However, those are just the average numbers. Finding a therapist who uses a sliding scale is one way that people who are concerned about the cost of therapy can access affordable treatment. Many health insurance plans offer mental health care coverage, but not all therapists accept insurance, many require clients to pay the full “out-of-pocket” rate. It is also true that most therapists are hardworking, well-trained professionals who have done their homework and paid their dues, who deserve to be paid and have a profitable practice that also allows them to have a good quality of life and support their families like any other business owner does.
They include talking to potential therapists about ways to manage costs, consulting with therapists who use a sliding scale fee structure, and determining if insurance can cover a therapist's fees (in part or in full). Many universities offer free or sliding scale therapy programs to people seeking training as therapists. When I was looking for a therapist, I used this website and I think there is a search function to sort if the therapist offers a sliding scale. Some insurance plans offer reimbursements for sessions with a therapist who is not on the insurance company's list of network providers, who reimburse at a higher rate than out-of-network providers.
Your therapist's office may create a ledger for you to submit to your insurance company for reimbursement.
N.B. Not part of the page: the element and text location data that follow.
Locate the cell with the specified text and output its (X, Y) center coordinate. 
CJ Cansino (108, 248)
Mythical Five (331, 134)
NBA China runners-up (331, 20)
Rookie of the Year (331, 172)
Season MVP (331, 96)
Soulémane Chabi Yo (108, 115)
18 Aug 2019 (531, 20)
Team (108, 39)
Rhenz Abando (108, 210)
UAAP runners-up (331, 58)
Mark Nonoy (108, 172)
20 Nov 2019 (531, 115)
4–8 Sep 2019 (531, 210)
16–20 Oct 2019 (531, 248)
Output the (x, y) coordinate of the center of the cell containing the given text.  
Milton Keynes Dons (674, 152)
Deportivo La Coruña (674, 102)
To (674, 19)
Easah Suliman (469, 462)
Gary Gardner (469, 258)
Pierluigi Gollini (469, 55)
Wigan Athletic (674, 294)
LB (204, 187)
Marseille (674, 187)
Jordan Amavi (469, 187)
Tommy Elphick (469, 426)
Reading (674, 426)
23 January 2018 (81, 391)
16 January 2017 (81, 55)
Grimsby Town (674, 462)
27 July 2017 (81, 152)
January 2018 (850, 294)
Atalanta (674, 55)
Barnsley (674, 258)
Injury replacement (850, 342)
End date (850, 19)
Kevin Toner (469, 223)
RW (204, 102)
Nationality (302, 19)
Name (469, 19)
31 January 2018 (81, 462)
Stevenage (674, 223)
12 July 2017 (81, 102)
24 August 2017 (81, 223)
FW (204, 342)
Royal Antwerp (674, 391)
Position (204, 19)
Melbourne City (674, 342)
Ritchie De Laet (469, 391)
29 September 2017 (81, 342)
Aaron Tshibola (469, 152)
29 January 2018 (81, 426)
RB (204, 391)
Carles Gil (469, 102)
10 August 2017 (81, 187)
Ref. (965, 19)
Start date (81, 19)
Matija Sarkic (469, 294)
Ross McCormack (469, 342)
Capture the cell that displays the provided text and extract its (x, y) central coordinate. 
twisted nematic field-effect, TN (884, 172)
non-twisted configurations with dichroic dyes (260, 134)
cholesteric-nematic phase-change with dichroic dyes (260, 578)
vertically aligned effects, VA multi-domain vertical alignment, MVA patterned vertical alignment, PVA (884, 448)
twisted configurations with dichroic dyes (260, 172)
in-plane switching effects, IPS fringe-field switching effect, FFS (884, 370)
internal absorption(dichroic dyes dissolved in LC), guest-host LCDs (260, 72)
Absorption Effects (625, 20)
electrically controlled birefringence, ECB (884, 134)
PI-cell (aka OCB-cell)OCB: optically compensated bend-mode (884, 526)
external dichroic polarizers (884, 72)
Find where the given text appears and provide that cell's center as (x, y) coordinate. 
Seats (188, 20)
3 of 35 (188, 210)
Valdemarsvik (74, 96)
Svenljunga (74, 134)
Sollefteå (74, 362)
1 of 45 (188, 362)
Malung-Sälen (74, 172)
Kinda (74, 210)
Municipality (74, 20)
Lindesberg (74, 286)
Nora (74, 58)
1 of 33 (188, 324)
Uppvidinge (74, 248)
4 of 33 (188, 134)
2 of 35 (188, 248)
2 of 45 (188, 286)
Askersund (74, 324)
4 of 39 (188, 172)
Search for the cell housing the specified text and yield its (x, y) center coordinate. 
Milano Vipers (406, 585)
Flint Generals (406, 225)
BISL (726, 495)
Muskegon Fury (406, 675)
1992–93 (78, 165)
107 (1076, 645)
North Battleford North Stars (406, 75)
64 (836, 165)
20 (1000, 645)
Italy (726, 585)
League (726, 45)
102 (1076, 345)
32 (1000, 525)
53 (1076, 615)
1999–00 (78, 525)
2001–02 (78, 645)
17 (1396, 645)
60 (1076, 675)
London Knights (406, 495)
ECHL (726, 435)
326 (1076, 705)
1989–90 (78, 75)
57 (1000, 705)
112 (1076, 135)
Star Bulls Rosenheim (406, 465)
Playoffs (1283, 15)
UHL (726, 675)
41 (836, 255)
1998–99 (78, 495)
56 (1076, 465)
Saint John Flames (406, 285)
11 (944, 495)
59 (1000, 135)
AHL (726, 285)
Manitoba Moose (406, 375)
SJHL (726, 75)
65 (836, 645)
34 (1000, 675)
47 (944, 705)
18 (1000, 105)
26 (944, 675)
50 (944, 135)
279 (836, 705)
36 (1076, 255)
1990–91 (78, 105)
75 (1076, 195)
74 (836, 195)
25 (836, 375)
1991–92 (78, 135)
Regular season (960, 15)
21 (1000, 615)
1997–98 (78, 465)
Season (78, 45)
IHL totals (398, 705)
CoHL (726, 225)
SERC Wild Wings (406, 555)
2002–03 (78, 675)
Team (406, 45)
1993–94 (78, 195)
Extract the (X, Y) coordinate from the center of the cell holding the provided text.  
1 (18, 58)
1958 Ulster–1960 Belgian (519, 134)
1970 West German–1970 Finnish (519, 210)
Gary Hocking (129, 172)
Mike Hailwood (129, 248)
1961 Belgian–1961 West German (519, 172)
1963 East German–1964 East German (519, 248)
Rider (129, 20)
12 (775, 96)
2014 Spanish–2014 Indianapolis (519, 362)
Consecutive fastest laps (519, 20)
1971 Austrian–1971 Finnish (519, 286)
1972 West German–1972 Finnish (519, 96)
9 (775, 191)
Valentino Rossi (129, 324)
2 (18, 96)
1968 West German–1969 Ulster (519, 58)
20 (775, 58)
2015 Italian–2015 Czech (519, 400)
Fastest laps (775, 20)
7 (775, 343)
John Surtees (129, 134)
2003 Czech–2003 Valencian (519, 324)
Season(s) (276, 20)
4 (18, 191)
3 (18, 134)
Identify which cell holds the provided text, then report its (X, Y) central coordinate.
Community mental health clinics, local support groups, online therapy, and other forms of support for mental health issues may be less expensive than traditional talk therapy, but they may still be useful resources for those with affordability concerns. Usually, insurance companies limit the number of sessions they pay in a calendar year, so it's important to check with your insurance provider before starting therapy to determine how much of the cost of treatment will be covered. It seems to be a career that only focuses on the therapist making a lot of money and not on the very important issues of helping people.
The Psychology Today Therapy Directory allows users to classify nearby therapists based on the types of insurance they accept. The fact that they can buy something for them from time to time (and as a therapist, you should know that self-care comes from a variety of mindsets, even if it's not what you or I would do) is important. For clients who see a therapist who doesn't accept insurance, asking if a therapist offers a sliding scale rate and requesting partial reimbursement from an insurance company for out-of-pocket costs are two ways to reduce the cost of therapy.